Calculate an expression
for the probability that the temperature of the core is too high,
in terms of the various
conditional probabilities in the network.
Updated Nov 20.
Question 5:
You will be creating a Decision (Bayesian) network using a
Bayesian network software.
Many free software tools are available from the
web.
(But note that you need to use the decision node and utility node on
top of a Bayesian network).
It seems that the
tool from AISpace
is very nice and easy to use.
Students liked it in the past. The authors of the tool
also have a very useful
online book that you can read.
In the past, students also used
MSBN from Microsoft.
You can use it too.
Duplicate the alarm belief network in the lecture notes and textbook. Then you will use the software to obtain the probabilities of the following statements. Make sure that the result of the first one is the same as the one in the textbook; that is, (0.284, 0.716).
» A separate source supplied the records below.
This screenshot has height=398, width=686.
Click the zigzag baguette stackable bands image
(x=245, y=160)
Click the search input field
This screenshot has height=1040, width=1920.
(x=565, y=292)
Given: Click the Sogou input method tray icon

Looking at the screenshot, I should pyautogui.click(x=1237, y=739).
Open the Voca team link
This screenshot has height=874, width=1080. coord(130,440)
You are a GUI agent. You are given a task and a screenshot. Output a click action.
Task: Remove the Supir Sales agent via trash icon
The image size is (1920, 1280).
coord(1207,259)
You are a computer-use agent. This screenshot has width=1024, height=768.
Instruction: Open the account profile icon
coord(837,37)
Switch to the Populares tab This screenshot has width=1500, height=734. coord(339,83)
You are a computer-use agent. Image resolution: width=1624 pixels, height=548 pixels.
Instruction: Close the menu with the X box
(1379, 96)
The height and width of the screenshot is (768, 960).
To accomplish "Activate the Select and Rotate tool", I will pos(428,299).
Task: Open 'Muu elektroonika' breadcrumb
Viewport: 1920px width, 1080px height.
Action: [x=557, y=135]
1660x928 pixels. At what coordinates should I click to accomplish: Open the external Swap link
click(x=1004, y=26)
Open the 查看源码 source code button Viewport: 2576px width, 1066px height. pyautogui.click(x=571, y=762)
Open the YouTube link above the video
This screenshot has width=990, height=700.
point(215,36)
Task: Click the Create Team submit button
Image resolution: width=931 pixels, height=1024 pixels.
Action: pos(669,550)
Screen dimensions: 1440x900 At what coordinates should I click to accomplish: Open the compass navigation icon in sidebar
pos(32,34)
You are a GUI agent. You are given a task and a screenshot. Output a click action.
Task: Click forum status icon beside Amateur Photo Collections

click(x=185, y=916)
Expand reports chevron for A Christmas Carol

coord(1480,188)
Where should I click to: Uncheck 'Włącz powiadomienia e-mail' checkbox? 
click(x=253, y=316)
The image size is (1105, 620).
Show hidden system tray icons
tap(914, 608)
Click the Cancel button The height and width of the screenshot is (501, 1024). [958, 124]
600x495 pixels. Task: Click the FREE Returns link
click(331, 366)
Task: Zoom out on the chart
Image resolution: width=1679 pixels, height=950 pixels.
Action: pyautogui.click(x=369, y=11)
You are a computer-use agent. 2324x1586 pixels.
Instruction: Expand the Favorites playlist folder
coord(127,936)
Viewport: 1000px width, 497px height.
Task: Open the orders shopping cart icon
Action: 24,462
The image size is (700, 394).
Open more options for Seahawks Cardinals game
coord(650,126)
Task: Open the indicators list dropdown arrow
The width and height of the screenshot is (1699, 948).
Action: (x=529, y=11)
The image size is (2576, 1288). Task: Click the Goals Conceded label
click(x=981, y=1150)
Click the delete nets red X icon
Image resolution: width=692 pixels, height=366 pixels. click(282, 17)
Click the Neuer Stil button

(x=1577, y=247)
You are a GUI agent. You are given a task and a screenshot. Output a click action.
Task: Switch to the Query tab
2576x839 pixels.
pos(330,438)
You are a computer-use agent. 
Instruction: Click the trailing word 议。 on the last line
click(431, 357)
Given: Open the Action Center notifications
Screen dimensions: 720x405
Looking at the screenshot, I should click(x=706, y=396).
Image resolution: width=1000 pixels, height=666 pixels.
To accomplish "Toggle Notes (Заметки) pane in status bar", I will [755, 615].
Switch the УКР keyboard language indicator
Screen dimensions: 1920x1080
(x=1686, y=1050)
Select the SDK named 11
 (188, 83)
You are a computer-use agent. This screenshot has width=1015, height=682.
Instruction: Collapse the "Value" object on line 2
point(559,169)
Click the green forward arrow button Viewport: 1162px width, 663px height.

This verifies that your net is constructed correctly.
Hand in a few screen shots showing the graphical structure of the belief network, and the results. Explain and compare briefly the results you obtain.
Question 6:
Expand the alarm Bayesian network to include a decision node and
a utility node.
The utility node is "MyCost" (or "MyProfit")
that reflects how much cost (or profit) for various
outcomes.
The decision node is for an action with two possible values: "Go home"
and "Call security company" (i.e., not "Go home").
When you "Go Home", you would likely interrupt the robbery;
you may however, miss meetings with
clients, and lose a sale. If you "Call security company"
to check out your house, you need to pay them a small amount of money,
but they may not get there in time.
Add necessary nodes to reflect the new
information provided above.
Choose reasonable values for probabilities and utility values.
Submit your network topology and detailed parameters of the network. Show optimal decisions under two different circumstances (such as: John called and I learned a minor earthquate happened, shall I go home?). Explain briefly the results you obtain.
Question 7:
Create a decision network of your own, for a fictional or
actual situation that you may need to calculate probabilities given
certain evidences, or make optimal decisions. The network should contain
at least 5 nodes for random variables, one decision node and one utility node.
The submission requirement is the same as the last question.